__EXERCISE DETAILS__:
Would you please return the lines of the entries below starting at the line that has "降低MDSpamD使用内存 (750, 1777)" and ending at the line that has "Mdaemon WorldClient的邮件撤回功能 (788, 1859)", both included, exactly as they are?

Stored records
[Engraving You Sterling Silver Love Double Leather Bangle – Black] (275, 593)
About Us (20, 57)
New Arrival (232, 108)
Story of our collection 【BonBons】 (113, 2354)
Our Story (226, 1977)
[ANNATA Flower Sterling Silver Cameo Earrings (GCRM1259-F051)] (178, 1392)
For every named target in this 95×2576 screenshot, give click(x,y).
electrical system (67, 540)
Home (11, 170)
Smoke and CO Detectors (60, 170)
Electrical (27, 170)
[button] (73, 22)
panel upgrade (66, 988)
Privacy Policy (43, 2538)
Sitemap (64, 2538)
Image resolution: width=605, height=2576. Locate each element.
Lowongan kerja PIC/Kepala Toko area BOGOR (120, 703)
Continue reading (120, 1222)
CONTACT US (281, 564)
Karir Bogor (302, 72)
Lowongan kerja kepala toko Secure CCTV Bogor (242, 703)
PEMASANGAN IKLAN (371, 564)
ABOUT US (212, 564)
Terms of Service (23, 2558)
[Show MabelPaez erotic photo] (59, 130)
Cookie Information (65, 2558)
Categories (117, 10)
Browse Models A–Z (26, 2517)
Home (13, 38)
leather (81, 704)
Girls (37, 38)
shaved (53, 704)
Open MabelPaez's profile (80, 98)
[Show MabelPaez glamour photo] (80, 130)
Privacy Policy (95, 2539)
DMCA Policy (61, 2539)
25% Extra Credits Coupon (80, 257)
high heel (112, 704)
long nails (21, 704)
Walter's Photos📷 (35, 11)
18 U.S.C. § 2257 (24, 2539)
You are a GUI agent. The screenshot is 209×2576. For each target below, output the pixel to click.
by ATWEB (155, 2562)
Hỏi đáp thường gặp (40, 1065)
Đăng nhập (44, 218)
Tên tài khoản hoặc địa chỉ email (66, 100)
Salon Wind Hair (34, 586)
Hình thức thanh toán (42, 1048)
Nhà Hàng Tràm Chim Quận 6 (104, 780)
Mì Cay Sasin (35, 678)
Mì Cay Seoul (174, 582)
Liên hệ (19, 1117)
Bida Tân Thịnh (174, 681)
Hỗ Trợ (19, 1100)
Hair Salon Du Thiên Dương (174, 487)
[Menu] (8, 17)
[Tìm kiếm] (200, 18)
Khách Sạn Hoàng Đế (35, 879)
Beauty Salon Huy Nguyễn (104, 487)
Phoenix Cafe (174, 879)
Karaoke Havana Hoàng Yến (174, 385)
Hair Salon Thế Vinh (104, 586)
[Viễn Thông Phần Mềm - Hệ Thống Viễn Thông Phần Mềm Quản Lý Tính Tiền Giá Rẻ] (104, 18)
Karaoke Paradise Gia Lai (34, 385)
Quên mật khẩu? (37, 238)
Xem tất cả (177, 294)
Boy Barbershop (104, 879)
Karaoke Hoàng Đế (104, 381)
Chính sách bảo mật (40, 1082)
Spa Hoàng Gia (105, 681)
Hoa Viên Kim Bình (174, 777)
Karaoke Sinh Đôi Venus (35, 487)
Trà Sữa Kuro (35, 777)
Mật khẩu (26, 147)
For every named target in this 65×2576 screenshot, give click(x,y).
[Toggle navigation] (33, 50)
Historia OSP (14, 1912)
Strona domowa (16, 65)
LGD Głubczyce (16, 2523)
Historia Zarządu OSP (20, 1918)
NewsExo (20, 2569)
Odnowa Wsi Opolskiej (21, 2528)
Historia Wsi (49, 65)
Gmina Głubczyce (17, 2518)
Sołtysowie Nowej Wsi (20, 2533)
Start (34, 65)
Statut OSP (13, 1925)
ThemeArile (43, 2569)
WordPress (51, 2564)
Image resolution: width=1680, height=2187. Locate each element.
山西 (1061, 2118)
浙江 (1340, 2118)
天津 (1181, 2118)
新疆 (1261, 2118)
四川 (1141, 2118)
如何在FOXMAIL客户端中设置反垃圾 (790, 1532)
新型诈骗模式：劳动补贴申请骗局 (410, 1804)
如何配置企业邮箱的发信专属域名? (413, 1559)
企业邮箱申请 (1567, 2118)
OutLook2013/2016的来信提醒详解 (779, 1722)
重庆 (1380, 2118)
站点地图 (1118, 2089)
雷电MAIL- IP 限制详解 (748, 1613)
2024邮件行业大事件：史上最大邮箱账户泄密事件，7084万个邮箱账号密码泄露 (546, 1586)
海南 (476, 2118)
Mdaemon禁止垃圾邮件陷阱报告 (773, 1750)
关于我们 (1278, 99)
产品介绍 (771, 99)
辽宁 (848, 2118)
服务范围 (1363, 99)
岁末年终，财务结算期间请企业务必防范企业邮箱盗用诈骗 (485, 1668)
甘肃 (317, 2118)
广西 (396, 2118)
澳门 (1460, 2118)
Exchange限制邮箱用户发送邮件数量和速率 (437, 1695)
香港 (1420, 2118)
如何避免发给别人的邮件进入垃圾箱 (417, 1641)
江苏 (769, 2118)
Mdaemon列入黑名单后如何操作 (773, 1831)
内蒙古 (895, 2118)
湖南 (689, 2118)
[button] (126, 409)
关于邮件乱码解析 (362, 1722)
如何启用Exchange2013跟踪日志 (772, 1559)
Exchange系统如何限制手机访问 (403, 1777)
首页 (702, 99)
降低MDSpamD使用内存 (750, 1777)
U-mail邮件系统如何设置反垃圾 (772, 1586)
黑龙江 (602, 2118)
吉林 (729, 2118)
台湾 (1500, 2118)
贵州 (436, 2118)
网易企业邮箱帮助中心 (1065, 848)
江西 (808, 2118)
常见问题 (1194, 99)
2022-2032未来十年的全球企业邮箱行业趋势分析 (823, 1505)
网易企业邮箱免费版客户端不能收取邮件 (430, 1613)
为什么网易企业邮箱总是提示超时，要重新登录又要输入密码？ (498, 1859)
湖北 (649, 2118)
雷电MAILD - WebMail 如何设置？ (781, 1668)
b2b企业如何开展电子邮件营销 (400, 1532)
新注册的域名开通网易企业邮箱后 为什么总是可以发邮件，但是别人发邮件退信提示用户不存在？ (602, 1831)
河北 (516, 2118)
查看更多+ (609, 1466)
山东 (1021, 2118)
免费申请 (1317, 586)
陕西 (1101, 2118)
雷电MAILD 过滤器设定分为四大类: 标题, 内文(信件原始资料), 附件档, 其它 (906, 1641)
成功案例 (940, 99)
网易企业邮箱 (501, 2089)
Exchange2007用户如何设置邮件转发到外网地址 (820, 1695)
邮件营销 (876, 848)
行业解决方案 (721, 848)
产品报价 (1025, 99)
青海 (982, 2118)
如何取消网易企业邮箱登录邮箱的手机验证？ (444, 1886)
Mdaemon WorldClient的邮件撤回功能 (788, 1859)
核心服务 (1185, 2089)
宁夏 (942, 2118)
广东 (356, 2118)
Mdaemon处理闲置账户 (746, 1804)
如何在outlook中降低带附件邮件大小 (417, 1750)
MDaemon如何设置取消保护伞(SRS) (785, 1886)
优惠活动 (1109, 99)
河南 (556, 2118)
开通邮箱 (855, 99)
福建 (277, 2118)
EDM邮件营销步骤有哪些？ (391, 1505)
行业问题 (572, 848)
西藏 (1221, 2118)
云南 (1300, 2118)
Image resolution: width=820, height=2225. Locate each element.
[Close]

__RESPONSE BOX__:
降低MDSpamD使用内存 (750, 1777)
U-mail邮件系统如何设置反垃圾 (772, 1586)
黑龙江 (602, 2118)
吉林 (729, 2118)
台湾 (1500, 2118)
贵州 (436, 2118)
网易企业邮箱帮助中心 (1065, 848)
江西 (808, 2118)
常见问题 (1194, 99)
2022-2032未来十年的全球企业邮箱行业趋势分析 (823, 1505)
网易企业邮箱免费版客户端不能收取邮件 (430, 1613)
为什么网易企业邮箱总是提示超时，要重新登录又要输入密码？ (498, 1859)
湖北 (649, 2118)
雷电MAILD - WebMail 如何设置？ (781, 1668)
b2b企业如何开展电子邮件营销 (400, 1532)
新注册的域名开通网易企业邮箱后 为什么总是可以发邮件，但是别人发邮件退信提示用户不存在？ (602, 1831)
河北 (516, 2118)
查看更多+ (609, 1466)
山东 (1021, 2118)
免费申请 (1317, 586)
陕西 (1101, 2118)
雷电MAILD 过滤器设定分为四大类: 标题, 内文(信件原始资料), 附件档, 其它 (906, 1641)
成功案例 (940, 99)
网易企业邮箱 (501, 2089)
Exchange2007用户如何设置邮件转发到外网地址 (820, 1695)
邮件营销 (876, 848)
行业解决方案 (721, 848)
产品报价 (1025, 99)
青海 (982, 2118)
如何取消网易企业邮箱登录邮箱的手机验证？ (444, 1886)
Mdaemon WorldClient的邮件撤回功能 (788, 1859)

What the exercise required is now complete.